• WORK TO COMPLETE:
In the items below, copy out word for word everything from the line containing "coordinates (1417, 687)." down to the line containing "(1100, 118).", both of those lines included.

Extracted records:
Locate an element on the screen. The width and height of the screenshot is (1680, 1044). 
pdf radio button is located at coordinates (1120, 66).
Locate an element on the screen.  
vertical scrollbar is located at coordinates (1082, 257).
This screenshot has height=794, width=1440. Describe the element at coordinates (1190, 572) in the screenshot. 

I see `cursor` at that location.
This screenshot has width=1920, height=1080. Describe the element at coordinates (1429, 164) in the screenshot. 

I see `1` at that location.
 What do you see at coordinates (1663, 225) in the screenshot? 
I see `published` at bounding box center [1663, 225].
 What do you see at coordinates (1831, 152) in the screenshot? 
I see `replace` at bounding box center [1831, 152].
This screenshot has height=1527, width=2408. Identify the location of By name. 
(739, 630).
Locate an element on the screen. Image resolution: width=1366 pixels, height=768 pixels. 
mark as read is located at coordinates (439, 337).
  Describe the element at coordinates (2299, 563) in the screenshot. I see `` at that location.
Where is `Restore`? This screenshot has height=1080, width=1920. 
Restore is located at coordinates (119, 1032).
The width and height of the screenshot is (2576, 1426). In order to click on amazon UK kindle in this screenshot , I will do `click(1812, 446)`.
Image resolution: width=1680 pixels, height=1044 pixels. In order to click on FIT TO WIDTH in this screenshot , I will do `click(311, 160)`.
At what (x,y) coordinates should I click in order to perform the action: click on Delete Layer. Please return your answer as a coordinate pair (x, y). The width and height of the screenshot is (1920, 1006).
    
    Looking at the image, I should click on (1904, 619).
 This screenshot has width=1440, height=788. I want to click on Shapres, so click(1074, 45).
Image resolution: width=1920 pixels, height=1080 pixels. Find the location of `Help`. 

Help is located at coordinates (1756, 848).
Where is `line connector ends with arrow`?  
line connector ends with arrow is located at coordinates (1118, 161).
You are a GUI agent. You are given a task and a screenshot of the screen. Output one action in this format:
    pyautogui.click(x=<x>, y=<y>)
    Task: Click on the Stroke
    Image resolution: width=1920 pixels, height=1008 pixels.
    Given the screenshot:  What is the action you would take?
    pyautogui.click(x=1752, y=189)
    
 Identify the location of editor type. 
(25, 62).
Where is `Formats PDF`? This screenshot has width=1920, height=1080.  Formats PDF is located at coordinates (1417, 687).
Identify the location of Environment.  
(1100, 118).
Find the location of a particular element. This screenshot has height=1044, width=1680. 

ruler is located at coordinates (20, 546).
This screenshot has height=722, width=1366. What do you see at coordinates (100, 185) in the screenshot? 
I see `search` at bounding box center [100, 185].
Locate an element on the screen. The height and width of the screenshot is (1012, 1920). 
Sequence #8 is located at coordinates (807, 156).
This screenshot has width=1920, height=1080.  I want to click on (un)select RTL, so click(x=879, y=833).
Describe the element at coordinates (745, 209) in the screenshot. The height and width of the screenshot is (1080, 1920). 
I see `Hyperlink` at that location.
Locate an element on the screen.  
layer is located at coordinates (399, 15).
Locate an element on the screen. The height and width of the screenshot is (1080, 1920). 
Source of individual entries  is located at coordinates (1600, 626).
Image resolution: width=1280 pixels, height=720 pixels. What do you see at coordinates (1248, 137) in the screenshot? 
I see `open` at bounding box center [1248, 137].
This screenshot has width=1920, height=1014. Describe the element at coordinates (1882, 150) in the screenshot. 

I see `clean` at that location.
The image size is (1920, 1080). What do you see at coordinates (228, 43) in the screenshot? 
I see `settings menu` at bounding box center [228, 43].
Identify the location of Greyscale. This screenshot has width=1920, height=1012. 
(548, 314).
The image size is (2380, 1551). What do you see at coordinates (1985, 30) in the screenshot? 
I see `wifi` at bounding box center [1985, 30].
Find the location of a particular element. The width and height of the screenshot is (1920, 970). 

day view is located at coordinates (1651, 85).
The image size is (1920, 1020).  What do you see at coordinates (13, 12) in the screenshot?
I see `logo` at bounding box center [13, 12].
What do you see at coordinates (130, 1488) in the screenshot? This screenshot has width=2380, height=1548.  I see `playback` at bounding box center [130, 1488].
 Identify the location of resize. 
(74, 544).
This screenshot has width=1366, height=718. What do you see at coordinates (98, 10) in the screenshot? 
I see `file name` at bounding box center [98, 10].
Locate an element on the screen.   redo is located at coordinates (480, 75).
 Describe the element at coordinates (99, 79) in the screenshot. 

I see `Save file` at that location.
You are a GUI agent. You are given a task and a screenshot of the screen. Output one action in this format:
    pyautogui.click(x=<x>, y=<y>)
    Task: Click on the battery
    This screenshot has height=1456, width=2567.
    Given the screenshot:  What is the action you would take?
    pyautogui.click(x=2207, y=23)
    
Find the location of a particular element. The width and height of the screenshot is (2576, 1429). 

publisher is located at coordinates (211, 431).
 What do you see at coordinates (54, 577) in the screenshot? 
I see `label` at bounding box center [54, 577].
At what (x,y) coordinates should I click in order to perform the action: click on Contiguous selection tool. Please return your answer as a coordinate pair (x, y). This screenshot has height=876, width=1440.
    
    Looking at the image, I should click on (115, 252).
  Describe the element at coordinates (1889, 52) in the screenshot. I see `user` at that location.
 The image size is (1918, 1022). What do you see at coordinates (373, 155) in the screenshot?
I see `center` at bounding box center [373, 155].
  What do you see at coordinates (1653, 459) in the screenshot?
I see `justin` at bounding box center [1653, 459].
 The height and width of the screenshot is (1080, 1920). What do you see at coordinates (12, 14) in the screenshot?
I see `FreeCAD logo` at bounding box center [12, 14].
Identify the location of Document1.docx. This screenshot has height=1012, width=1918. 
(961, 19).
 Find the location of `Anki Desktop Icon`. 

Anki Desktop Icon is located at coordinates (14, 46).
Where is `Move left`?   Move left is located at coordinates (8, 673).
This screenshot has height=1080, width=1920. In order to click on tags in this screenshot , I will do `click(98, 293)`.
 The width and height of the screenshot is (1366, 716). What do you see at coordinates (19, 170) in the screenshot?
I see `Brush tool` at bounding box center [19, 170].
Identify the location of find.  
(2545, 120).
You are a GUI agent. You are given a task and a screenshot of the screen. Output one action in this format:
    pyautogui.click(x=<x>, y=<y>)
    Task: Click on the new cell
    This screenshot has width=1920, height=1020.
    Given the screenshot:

• FULL ANSWER:
Where is `Formats PDF`? This screenshot has width=1920, height=1080.  Formats PDF is located at coordinates (1417, 687).
Identify the location of Environment.  
(1100, 118).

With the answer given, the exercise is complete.